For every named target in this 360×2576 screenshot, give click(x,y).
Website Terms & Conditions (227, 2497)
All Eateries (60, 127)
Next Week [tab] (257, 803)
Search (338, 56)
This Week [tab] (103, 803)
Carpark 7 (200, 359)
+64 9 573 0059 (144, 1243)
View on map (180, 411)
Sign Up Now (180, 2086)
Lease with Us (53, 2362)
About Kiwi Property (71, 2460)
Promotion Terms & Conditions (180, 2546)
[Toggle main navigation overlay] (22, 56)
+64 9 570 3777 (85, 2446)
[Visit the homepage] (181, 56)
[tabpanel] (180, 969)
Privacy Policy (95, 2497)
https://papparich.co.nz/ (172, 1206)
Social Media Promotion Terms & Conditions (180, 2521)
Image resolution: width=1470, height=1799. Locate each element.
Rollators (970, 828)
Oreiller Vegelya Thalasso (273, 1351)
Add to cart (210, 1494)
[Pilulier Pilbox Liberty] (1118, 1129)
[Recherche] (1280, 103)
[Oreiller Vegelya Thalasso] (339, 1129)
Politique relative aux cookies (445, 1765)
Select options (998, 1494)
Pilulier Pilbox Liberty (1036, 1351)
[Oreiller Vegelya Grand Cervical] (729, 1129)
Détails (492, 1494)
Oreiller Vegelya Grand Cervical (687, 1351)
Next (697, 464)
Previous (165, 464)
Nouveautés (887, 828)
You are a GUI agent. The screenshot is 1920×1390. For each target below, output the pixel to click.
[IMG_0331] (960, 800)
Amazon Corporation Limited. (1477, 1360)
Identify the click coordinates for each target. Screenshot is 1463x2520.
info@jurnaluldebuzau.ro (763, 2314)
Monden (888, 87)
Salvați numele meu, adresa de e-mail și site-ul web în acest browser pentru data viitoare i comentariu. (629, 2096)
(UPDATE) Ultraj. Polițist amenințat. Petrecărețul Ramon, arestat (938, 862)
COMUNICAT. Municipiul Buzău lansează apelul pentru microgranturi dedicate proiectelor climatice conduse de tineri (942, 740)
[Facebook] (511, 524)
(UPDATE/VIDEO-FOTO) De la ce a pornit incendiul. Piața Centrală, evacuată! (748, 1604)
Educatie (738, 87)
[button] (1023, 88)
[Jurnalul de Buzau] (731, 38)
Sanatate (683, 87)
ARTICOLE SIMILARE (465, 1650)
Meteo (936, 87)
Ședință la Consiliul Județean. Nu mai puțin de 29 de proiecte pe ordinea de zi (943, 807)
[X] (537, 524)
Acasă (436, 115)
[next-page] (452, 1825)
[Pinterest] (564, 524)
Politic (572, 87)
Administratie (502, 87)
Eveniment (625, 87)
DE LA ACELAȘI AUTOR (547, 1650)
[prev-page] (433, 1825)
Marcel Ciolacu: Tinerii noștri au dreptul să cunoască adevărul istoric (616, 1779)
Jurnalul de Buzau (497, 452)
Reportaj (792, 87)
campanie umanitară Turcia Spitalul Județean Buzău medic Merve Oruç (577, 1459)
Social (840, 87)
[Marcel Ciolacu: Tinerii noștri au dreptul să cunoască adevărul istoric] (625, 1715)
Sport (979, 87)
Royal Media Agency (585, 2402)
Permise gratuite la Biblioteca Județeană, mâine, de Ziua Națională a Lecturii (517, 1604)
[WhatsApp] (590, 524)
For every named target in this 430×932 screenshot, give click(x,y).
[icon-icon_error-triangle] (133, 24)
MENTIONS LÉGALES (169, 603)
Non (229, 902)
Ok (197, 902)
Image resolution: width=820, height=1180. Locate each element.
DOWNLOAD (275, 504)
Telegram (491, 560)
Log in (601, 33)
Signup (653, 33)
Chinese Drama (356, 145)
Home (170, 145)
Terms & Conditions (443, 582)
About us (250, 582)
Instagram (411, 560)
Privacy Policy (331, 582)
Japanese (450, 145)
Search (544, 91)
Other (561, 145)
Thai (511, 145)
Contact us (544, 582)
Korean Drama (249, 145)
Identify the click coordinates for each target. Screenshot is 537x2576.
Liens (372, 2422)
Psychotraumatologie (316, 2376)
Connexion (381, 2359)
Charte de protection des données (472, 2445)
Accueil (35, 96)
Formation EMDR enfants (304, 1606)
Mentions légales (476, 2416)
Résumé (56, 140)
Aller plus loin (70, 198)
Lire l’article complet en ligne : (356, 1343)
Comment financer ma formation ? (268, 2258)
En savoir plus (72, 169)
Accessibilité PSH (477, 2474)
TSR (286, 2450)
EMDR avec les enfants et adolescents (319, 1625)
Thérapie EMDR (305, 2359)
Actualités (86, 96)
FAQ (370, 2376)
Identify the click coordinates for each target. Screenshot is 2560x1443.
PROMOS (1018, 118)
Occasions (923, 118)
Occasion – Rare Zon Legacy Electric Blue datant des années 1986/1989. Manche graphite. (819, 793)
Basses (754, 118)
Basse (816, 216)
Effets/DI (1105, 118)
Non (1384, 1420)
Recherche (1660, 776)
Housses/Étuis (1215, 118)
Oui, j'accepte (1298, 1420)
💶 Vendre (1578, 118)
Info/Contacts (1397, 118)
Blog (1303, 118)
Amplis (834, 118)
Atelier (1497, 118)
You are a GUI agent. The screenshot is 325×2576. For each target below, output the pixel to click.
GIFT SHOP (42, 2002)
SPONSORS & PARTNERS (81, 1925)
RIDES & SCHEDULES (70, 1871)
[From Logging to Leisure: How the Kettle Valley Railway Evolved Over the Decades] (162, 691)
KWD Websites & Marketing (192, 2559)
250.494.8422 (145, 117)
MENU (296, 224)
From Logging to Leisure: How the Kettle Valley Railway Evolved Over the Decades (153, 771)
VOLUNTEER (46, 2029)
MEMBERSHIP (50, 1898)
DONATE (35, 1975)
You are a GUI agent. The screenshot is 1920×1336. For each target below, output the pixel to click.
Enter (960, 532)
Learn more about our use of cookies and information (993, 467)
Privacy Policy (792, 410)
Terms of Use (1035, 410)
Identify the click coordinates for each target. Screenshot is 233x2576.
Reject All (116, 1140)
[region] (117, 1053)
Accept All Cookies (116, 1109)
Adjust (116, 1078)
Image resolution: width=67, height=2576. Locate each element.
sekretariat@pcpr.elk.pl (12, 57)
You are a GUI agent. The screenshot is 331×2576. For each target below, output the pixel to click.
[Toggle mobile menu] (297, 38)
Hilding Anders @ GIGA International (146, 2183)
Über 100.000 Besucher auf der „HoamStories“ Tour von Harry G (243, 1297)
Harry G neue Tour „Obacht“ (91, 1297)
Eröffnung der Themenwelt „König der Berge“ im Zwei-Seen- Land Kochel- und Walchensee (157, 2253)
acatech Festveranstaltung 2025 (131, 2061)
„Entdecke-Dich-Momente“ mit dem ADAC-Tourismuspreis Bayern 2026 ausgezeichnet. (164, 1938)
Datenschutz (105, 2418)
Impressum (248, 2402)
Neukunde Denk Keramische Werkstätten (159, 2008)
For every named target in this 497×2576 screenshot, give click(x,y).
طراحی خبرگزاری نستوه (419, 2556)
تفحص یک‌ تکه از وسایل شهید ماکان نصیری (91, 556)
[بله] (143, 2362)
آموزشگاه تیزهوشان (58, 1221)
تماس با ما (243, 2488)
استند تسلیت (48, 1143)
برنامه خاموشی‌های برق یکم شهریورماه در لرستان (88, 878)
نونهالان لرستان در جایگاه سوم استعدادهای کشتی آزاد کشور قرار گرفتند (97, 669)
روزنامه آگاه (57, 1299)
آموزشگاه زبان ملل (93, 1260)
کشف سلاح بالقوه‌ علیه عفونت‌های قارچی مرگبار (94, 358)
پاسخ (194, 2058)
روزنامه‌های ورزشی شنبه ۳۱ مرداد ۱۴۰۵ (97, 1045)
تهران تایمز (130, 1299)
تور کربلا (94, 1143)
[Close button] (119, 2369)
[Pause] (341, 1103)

##############################

Your reply should hold only the lines from the first line of the records through the one with "Détails (492, 1494)", reproduced word for word.

For every named target in this 360×2576 screenshot, give click(x,y).
Website Terms & Conditions (227, 2497)
All Eateries (60, 127)
Next Week [tab] (257, 803)
Search (338, 56)
This Week [tab] (103, 803)
Carpark 7 (200, 359)
+64 9 573 0059 (144, 1243)
View on map (180, 411)
Sign Up Now (180, 2086)
Lease with Us (53, 2362)
About Kiwi Property (71, 2460)
Promotion Terms & Conditions (180, 2546)
[Toggle main navigation overlay] (22, 56)
+64 9 570 3777 (85, 2446)
[Visit the homepage] (181, 56)
[tabpanel] (180, 969)
Privacy Policy (95, 2497)
https://papparich.co.nz/ (172, 1206)
Social Media Promotion Terms & Conditions (180, 2521)
Image resolution: width=1470, height=1799. Locate each element.
Rollators (970, 828)
Oreiller Vegelya Thalasso (273, 1351)
Add to cart (210, 1494)
[Pilulier Pilbox Liberty] (1118, 1129)
[Recherche] (1280, 103)
[Oreiller Vegelya Thalasso] (339, 1129)
Politique relative aux cookies (445, 1765)
Select options (998, 1494)
Pilulier Pilbox Liberty (1036, 1351)
[Oreiller Vegelya Grand Cervical] (729, 1129)
Détails (492, 1494)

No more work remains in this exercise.